CIAC Cancels 2020 Spring Season
On May 5, the Connecticut Interscholastic Athletic Conference (CIAC) made an announcement that seemed inevitable: There will be no high school season for spring sports in 2020. With the world still in the midst of the coronavirus (COVID-19) pandemic, the CIAC finalized its decision to cancel the spring season after Governor Ned Lamont announced that state schools will stay closed through the rest of the school year earlier that day.
“The CIAC appreciates and respects the efforts made by Governor Lamont and [State of Education] Commissioner [Miguel] Cardona to keep our communities safe. The CIAC’s consideration for any spring sport experience has always been contingent on the re-opening of schools for in-person instruction,” the CIAC said in a press release. “Per Governor Lamont’s order, in-school classes have been canceled for the remainder of the 2019-’20 school year. Therefore, there will not be a 2020 CIAC spring sports season.”
The CIAC had previously canceled all postseason tournaments and championship meets for the season, but was still holding out hope to offer Connecticut’s student-athletes some type of spring sports experience during the month of June. The only scenario in which there was any chance of that happening was if schools opened up again for the current academic year. When Governor Lamont made it official that school doors would remain shut, the CIAC followed suit by canceling the season outright, thus bringing a premature conclusion to the careers of thousands of high school athletes. The varsity sports that are played during the spring include baseball, softball, golf, tennis, lacrosse, outdoor track, boys’ volleyball, sailing, and crew.
“The CIAC empathizes with our school communities and the experiences lost to COVID-19,” the CIAC said. “Our focus is now on completing guidelines for summer contact and resocialization to CIAC fall sports.”
It’s been more than two months since a high school sporting event has been held in Connecticut.

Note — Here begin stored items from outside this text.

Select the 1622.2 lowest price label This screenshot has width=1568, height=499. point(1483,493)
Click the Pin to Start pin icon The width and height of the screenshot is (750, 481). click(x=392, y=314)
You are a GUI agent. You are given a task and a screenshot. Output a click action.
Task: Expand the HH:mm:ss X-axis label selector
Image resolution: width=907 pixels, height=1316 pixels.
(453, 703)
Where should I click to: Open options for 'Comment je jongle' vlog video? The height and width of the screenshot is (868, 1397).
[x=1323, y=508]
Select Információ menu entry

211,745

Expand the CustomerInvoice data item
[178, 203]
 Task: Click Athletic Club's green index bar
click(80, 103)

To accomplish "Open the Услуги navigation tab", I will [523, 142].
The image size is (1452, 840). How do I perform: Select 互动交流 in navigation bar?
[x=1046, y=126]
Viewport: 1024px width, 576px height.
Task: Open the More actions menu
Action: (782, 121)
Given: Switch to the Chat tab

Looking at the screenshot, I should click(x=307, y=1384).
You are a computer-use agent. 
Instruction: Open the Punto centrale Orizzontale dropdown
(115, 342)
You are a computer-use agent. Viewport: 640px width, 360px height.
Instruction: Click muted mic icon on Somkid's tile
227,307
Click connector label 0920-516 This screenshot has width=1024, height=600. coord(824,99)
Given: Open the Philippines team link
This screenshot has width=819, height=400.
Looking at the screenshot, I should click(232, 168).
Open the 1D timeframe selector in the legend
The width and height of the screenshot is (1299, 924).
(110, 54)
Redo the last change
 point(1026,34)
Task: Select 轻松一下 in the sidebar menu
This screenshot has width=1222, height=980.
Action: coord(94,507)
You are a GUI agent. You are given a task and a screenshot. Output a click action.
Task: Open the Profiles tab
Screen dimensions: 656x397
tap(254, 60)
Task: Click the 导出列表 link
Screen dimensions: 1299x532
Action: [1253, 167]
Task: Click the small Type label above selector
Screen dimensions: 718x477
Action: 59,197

The last games took place on March 9, when the CIAC held several State Tournament contests for basketball and ice hockey. The following day, as COVID-19 was on the verge of being declared a pandemic, as well as a national emergency in the United States, the CIAC canceled all remaining State Tournament games for the 2019-’20 winter season, becoming the first state in the nation to do so.
On March 18, the CIAC postponed the start of the 2020 spring season that was scheduled to begin on April 4. Then on April 23, the CIAC announced that it was canceling all postseason competitions for the campaign, but kept the possibility open for some games to be played in June. The CIAC was slated to make further announcements about the prospects of spring season at its Board of Control meeting on May 7, but that became a moot point following Governor Lamont’s May 5 announcement regarding the continued closure of schools. Connecticut was the last state in the country to cancel its spring high school sports season.
There were still a few notable decisions that came out of the CIAC’s recent Board of Control meeting, including the passing of a one-year out-of-season rule change. Spring sport coaches will be allowed to provide virtual coaching for student-athletes through the end of May. Then beginning on Monday, June 1, all coaches for spring, winter, and fall sports will be permitted to have virtual contact with student-athletes, including skill instruction and conditioning, pending orders from the Governor to allow summer sports to commence. This can continue until Aug. 17, which is the day that high school football practices for the fall season are scheduled to start.
The CIAC also announced a one-year fall academic eligibility rule change. When determining eligibility for the fall sports season, any incomplete grades will be considered passing grades until the end of the first marking period of the 2020-’21 school year. This will allow any student-athlete with an incomplete grade to participate in fall sports.
Lastly, the CIAC announced a one-year transfer rule change. If a receiving school submitted an athlete’s CIAC transfer notification form and it had been processed by the CIAC office, thereby establishing that the athlete would have had to sit out 50 percent of the spring season, that athlete will be immediately eligible to play interscholastic sports in the fall.
The CIAC will continue discussing the possibilities for a 2020 fall season throughout the coming weeks and is slated to hold its next Board of Control meeting on Monday, June 29.
“CIAC staff will continue to meet and develop guidelines for resocialization to fall sports,” the CIAC said. “It is important for everyone to continue their efforts in maintaining social distancing and preventing the spread of COVID-19. When the time is right, CIAC will play again.”